[[ The records open ]]

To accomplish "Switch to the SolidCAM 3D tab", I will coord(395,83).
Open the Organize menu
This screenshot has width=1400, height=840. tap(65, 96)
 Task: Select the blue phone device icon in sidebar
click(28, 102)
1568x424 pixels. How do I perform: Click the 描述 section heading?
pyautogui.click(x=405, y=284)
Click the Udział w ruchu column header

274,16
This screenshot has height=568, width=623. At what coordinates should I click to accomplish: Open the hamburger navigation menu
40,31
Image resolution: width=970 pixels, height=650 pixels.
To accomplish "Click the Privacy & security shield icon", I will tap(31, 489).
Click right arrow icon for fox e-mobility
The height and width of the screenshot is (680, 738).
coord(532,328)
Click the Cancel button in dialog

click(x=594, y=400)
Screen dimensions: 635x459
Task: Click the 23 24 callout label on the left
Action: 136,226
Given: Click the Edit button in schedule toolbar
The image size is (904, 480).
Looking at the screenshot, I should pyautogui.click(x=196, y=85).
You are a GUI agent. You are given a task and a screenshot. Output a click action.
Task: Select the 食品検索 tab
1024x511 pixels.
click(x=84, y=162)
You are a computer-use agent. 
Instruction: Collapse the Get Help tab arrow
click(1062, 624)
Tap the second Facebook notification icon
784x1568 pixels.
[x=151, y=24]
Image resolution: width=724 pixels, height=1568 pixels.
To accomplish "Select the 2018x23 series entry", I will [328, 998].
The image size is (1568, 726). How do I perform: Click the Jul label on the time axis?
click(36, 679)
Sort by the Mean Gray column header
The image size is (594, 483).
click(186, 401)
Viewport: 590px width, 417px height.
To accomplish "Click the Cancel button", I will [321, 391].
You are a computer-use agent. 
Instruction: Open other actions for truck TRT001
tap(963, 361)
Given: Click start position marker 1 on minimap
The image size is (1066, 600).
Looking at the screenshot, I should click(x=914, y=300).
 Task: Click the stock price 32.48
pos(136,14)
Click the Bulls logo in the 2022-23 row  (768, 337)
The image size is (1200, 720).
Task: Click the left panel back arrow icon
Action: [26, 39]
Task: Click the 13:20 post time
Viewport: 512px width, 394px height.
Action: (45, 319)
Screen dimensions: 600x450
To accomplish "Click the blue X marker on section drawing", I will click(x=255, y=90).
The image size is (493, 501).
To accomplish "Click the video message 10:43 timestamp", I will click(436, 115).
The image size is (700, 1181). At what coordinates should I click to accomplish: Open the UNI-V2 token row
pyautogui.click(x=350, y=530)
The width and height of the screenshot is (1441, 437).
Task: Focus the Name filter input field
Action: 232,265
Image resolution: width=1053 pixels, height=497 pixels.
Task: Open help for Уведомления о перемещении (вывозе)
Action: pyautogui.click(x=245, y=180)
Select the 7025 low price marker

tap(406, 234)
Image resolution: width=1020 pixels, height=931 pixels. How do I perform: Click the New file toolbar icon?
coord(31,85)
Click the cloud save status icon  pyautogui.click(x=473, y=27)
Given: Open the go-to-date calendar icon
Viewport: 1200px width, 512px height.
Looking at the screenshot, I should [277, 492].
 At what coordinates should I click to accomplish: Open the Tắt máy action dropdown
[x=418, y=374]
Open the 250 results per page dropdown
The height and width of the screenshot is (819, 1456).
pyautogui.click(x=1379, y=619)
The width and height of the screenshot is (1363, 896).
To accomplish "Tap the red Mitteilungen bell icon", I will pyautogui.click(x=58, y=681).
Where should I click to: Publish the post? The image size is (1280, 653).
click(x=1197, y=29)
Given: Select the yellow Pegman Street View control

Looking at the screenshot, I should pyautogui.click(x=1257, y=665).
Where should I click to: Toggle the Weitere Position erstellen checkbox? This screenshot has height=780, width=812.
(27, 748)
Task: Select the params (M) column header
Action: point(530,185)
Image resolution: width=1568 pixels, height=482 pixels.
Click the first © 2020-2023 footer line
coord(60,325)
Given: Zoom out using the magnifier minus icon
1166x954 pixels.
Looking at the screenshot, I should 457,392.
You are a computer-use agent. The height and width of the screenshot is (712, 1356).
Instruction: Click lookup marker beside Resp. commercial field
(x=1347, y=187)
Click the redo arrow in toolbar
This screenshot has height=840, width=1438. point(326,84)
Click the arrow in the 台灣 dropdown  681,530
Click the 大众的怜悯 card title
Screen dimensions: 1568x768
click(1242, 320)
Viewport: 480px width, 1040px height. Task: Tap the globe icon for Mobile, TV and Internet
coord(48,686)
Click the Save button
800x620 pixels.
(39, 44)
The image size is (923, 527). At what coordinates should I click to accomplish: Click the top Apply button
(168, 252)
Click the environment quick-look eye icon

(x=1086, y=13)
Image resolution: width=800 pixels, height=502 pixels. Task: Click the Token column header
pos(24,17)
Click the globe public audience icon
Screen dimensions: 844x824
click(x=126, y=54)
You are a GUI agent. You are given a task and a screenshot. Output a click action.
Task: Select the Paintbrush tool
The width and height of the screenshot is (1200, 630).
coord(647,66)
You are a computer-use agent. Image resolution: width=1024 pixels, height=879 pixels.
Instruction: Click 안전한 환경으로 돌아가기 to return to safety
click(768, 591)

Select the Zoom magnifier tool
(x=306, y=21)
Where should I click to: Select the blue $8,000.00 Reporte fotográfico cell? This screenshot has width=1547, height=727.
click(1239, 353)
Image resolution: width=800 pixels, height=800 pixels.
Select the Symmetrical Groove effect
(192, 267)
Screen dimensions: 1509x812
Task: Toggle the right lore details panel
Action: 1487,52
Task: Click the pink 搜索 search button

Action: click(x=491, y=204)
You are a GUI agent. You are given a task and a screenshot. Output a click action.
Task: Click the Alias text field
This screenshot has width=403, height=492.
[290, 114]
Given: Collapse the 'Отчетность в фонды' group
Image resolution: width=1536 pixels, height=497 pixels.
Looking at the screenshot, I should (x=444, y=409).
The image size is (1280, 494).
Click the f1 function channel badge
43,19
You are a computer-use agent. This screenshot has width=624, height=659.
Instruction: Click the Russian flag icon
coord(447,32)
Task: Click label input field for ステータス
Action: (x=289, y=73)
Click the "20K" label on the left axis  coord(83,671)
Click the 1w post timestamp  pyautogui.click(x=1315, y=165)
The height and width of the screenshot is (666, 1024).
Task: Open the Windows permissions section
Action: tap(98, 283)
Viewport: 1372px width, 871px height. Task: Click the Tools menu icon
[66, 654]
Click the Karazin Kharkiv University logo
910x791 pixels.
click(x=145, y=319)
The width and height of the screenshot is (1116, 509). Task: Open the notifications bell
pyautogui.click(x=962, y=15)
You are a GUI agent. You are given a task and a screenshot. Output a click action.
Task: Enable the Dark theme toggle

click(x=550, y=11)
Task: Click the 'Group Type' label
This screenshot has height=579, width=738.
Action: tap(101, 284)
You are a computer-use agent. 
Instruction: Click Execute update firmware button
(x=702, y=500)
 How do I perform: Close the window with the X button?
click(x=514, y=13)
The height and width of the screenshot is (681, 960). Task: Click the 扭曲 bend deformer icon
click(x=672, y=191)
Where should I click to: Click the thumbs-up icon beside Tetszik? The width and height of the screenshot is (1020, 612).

[[ The records closed ]]

* **About this exercise**
Retype only this portion of the data above: the line containing "Given: Select the", the line containing "Image resolution: width=1568", and all lines between them, exactly.

* **Solution**
Given: Select the yellow Pegman Street View control

Looking at the screenshot, I should pyautogui.click(x=1257, y=665).
Where should I click to: Toggle the Weitere Position erstellen checkbox? This screenshot has height=780, width=812.
(27, 748)
Task: Select the params (M) column header
Action: point(530,185)
Image resolution: width=1568 pixels, height=482 pixels.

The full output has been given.